British Prime Minister Boris Johnson, who is hosting the summit, and France’s Emmanuel Macron are among those calling for an extension in order to more fully evacuate all foreign nationals and vulnerable Afghans who helped the Americans and the NATO allies before the country’s recent fall to the Taliban.
Canada is one of a dozen allied countries taking part in the evacuation of people facing Taliban reprisals from Kabul’s chaotic airport, which American-led forces have secured for the time being.
Johnson has called the “urgent” summit of G7 leaders to discuss the evacuation crisis and plot longer-term engagement with Afghanistan’s new Taliban leaders, as well as dealing with humanitarian crisis for refugees.
“We also have to talk about how, as an international community we’re holding the Taliban to account, we’re ensuring that we’re protecting people who won’t be able to escape the Taliban in the coming week or weeks,” said Trudeau.
Trudeau also said the return of the Taliban would have to prompt a broader rethinking of Canada’s aid spending in Afghanistan.
“That is absolutely something we’re looking at right now, obviously, with the Taliban in control of the country. Our regular aid, investments and agencies need to be looked at carefully to make sure we are not supporting indirectly, the Taliban,” Trudeau said.
“We obviously need to continue to be there to support the Afghan people, which we will. We need to invest even more, as we resettle, as we bring Afghan refugees to Canada,” he added.
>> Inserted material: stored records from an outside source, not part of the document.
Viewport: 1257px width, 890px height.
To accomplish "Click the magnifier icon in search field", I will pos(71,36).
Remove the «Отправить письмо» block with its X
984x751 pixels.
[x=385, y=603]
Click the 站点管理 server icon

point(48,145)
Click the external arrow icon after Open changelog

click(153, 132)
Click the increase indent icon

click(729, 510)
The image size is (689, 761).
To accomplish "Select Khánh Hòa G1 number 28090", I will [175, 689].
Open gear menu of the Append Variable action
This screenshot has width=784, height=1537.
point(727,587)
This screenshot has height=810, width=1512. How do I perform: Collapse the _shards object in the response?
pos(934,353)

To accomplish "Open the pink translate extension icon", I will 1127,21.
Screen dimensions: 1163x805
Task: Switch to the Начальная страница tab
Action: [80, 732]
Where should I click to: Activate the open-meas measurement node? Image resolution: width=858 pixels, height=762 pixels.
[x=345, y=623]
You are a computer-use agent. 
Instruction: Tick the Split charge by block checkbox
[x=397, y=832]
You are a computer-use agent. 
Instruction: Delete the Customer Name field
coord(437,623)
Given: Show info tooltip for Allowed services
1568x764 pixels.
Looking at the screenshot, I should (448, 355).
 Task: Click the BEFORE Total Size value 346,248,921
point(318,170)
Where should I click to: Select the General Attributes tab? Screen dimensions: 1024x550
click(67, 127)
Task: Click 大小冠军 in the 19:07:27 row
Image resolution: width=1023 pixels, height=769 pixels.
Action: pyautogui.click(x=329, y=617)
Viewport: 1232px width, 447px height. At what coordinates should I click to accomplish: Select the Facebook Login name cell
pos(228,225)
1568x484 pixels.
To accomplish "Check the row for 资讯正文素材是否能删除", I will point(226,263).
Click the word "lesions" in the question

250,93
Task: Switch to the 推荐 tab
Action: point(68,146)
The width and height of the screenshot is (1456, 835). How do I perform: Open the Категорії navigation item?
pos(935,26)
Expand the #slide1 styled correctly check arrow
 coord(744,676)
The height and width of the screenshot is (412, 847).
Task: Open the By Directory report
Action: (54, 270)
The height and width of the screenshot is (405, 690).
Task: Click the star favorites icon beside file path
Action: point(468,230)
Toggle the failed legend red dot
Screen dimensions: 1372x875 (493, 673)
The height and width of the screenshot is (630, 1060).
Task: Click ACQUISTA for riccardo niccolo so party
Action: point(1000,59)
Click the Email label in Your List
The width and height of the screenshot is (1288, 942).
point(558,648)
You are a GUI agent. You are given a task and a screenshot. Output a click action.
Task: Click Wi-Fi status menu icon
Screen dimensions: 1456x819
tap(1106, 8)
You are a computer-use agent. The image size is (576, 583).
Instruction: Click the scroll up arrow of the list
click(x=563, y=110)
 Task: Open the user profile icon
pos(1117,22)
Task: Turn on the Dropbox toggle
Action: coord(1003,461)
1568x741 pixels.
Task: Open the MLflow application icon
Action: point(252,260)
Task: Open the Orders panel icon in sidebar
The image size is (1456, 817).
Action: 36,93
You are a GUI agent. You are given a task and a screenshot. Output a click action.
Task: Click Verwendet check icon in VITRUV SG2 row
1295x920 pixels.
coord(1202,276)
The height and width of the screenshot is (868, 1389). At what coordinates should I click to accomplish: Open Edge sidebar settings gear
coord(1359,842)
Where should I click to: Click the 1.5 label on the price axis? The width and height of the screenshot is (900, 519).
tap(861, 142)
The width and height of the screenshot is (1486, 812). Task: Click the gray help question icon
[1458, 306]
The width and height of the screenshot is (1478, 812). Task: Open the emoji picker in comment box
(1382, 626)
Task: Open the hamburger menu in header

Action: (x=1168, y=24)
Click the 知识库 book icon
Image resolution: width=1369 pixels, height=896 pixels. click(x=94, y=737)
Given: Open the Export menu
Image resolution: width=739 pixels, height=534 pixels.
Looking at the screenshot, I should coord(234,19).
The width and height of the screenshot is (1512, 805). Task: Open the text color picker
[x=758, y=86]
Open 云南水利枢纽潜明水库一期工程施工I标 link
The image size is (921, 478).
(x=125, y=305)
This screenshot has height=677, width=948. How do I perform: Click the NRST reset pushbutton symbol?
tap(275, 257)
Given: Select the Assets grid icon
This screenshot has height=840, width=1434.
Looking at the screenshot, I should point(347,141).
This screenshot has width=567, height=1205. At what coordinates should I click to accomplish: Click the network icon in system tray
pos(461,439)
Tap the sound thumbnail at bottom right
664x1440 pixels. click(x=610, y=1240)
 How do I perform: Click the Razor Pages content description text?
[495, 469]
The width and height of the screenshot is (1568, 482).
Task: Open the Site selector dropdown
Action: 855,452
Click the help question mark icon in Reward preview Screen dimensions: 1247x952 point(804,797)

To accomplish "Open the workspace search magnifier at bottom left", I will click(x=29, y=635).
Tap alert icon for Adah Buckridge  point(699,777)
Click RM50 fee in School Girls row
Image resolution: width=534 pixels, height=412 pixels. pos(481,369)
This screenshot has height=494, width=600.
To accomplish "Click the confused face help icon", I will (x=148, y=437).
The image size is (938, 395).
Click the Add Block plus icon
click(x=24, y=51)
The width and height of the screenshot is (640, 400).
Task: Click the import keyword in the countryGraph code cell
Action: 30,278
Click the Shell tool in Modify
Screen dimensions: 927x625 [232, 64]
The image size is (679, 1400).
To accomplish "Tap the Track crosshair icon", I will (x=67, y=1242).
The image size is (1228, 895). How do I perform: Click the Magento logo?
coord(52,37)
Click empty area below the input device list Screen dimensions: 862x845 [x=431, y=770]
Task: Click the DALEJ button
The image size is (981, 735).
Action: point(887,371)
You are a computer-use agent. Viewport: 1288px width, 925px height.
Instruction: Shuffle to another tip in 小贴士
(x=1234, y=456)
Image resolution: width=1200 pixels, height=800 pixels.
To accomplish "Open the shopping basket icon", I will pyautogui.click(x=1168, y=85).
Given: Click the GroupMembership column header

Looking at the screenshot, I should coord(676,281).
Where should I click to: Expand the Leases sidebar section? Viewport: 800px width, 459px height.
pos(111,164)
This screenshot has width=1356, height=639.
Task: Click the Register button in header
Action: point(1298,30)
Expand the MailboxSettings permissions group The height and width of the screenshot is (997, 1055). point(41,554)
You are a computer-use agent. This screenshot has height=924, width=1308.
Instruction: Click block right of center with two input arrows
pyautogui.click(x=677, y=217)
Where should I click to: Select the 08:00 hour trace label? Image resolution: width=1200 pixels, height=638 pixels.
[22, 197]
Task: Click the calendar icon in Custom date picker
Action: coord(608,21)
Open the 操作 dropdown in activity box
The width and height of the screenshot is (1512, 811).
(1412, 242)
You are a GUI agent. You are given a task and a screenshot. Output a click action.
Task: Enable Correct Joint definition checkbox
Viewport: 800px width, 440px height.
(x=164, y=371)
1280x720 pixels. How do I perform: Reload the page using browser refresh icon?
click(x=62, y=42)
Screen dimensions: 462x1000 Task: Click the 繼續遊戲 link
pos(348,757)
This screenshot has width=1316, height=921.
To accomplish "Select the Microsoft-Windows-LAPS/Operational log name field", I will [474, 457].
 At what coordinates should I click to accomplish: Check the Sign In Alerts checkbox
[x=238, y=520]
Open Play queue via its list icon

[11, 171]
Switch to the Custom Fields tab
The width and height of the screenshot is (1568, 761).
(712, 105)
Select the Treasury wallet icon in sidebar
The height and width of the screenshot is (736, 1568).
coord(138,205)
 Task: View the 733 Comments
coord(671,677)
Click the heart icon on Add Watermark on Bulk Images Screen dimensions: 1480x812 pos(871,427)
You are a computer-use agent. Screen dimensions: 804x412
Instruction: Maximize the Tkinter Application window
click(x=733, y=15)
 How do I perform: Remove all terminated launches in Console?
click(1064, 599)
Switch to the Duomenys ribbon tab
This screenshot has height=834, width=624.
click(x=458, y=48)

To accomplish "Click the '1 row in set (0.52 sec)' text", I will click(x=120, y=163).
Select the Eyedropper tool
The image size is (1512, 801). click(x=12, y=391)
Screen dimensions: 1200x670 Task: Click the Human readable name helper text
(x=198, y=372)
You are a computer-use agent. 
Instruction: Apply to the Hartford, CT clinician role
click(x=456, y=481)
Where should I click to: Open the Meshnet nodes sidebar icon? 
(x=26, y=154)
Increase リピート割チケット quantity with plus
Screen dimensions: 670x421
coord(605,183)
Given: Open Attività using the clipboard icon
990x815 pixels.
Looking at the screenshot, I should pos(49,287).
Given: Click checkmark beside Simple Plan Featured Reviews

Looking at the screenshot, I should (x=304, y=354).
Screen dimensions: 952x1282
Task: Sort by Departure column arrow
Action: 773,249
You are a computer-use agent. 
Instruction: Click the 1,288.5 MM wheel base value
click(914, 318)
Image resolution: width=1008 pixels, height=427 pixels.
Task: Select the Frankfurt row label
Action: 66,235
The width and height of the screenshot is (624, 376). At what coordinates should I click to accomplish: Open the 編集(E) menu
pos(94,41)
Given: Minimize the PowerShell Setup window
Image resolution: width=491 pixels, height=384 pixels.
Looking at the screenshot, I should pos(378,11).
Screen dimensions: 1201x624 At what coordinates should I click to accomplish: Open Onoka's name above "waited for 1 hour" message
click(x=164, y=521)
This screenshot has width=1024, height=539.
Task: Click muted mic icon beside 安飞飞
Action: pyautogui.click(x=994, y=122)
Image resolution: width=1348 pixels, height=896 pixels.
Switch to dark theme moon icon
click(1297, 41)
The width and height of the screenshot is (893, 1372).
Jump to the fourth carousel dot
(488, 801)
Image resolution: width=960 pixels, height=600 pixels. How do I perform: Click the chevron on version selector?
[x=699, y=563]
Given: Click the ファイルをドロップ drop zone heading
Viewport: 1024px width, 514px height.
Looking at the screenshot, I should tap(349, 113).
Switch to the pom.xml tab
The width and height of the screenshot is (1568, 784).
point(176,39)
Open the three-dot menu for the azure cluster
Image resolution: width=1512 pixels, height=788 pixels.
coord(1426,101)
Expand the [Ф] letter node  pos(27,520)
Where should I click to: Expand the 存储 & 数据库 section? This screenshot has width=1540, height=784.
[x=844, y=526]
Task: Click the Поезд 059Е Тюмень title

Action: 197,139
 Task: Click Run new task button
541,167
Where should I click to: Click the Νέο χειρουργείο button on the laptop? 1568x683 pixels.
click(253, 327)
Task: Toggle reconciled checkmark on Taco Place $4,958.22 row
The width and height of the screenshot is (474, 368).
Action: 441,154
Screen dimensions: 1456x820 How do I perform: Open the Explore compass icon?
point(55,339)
“We will be there for greater financial commitments because that’s what Canadians expect, for us to continue to fight for a better Afghanistan and continue to be there for Afghans fleeing for a better life.”
In January, a federal review gave a mixed grade on the effectiveness of the close to $1 billion in development assistance that Canada funnelled into Afghanistan in the six years following the complete withdrawal of the country’s military forces in 2014.
The review also found that Global Affairs Canada was not adapting to Afghanistan’s changing needs as the Taliban began gobbling up territory between 2017 and 2020 from the recently fallen Afghan government.
In November, Canada made a further three-year, $270-million aid commitment to Afghanistan.
All of Canada’s aid spending has been channelled through international organizations and has not been given directly to any Afghan government. The money goes through an international trust fund run by the World Bank and through the direct funding of projects by Canadian non-governmental organizations, their international counterparts and other multilateral organizations.